Processors have been described in connection with various apparatuses and methods. These processors may be implemented using electronic hardware, computer software, or any combination thereof. Whether such processors are implemented as hardware or software will depend upon the particular application and overall design constraints imposed on the system. By way of example, a processor, any portion of a processor, or any combination of processors presented in the present disclosure may be implemented with a microprocessor, micro-controller, digital signal processor (DSP), a field-programmable gate array (FPGA), a programmable logic device (PLD), a state machine, gated logic unit, discrete hardware circuits, and other suitable processing components configured to perform the various functions described throughout the present disclosure. The functions of a processor, any portion of a processor, or any combination of processors presented in this disclosure may be implemented with software executed by a microprocessor, a micro-controller, a DSP, or other suitable platforms.

Software shall be construed broadly to mean instructions, instruction sets, code, code segments, program code, programs, subprograms, software modules, applications, software applications, software packages, routines, subroutines, objects, threads of execution, procedures, functions, etc.

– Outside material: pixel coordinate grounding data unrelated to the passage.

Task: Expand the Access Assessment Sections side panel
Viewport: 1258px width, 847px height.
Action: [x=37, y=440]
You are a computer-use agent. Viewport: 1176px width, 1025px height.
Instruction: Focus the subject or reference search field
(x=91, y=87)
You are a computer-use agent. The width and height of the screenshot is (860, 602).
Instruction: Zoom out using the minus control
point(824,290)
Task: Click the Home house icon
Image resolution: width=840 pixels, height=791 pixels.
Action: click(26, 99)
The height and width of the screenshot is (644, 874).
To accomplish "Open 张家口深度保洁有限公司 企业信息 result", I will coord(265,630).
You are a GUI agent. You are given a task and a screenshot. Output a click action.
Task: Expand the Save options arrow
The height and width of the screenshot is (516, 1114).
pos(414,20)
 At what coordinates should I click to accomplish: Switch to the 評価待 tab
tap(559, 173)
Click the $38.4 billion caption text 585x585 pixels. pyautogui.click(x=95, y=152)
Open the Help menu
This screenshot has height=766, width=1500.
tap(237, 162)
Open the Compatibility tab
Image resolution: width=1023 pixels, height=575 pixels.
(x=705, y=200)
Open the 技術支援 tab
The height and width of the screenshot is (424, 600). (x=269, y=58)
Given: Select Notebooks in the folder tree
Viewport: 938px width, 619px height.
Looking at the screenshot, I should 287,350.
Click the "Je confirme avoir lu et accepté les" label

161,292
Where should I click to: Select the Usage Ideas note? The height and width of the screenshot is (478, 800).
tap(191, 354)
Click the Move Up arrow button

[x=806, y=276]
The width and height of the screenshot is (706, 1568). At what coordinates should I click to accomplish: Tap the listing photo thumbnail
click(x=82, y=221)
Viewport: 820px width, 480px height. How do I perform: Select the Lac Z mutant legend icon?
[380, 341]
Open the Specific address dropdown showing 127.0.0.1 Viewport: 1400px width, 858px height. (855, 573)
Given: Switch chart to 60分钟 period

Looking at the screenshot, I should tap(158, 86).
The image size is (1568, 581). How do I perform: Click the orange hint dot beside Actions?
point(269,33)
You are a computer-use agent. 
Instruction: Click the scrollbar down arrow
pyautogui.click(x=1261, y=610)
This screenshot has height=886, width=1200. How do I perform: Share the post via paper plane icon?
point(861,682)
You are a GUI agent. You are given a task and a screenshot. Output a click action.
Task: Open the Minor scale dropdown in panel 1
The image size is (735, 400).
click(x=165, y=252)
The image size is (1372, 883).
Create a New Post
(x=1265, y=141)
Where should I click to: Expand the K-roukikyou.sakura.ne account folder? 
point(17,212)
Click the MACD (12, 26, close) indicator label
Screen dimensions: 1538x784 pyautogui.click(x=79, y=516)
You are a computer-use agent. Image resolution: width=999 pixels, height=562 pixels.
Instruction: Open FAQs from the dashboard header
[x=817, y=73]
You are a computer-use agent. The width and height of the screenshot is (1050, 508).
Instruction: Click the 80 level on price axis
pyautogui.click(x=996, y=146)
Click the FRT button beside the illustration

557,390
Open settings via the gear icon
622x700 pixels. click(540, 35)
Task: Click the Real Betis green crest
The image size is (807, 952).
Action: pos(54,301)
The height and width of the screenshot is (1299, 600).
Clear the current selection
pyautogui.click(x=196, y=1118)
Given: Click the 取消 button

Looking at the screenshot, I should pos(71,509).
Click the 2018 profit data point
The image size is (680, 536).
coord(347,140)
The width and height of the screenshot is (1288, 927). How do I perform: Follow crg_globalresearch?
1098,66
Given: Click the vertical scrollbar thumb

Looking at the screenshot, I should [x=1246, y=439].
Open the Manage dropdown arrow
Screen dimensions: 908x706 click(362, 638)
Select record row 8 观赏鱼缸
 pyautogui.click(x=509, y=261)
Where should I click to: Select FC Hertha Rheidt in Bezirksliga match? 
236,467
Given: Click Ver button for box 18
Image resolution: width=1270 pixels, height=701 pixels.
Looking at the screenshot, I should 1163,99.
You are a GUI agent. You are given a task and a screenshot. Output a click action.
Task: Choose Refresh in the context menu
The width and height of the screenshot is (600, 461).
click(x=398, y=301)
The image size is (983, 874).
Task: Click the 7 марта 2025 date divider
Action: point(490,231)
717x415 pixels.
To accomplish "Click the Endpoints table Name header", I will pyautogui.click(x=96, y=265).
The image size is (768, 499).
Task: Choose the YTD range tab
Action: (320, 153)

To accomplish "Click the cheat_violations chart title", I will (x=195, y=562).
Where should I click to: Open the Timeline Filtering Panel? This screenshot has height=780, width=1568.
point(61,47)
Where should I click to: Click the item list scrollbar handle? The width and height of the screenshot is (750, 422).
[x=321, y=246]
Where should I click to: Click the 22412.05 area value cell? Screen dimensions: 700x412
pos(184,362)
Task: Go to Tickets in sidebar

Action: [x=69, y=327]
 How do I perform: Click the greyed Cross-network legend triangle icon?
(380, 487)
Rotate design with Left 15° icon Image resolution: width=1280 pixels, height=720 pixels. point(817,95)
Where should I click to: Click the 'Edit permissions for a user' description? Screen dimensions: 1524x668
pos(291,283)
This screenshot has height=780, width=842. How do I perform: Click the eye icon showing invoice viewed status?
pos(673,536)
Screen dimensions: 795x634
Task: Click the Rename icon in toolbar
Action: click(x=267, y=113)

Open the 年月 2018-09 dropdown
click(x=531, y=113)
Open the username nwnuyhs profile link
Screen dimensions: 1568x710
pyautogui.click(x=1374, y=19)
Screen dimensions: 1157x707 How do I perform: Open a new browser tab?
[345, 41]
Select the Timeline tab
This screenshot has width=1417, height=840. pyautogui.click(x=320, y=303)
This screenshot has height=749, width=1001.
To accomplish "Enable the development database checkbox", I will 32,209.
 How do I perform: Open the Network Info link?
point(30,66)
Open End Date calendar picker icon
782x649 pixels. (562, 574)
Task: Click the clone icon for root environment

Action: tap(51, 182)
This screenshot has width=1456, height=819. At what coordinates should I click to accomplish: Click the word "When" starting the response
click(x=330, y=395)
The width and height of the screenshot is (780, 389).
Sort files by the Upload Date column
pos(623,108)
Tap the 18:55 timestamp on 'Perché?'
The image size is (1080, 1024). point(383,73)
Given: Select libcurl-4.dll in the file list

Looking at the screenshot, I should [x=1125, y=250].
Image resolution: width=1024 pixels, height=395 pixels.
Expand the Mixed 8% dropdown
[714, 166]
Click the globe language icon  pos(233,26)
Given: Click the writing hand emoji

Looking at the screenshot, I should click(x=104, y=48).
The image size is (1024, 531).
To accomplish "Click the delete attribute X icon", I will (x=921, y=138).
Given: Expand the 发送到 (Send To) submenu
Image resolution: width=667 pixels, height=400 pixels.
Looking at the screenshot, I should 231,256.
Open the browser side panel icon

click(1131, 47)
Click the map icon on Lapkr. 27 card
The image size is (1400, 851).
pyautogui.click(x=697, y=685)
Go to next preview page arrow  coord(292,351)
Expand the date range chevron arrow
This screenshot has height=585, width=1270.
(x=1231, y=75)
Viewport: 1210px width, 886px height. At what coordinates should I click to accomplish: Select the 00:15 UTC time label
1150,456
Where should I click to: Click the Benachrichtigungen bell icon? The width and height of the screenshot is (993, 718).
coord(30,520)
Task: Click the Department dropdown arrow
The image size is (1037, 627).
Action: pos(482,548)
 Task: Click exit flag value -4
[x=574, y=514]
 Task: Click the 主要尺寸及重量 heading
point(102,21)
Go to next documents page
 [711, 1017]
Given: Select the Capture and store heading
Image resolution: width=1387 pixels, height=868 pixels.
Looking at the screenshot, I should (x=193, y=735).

The software may reside on a computer-readable medium. A computer-readable medium may include, e.g., memory, the memory may be e.g., a magnetic storage device (e.g., hard disk, floppy disk, magnetic strip), an optical disk, a smart card, a flash memory device, random access memory (RAM), read only memory (ROM), programmable ROM (PROM), erasable PROM (EPROM), electrically erasable PROM (EEPROM), a register, or a removable disk. Although a memory is shown separate from a processor in the various aspects presented throughout the present disclosure, the memory may be internal to the processor, e.g., a cache or register.

The previous description is provided to enable any person skilled in the art to practice the various aspects described herein. Various modifications to these aspects will be readily apparent to those skilled in the art, and the generic principles defined herein may be applied to other aspects. Thus, the claims are not intended to be limited to the aspects shown herein. All structurally and functionally equivalent transformations to the elements of the various aspects described throughout the present disclosure that are known or later come to be known to those of ordinary skilled in the art are expressly incorporated herein and encompassed by the claims.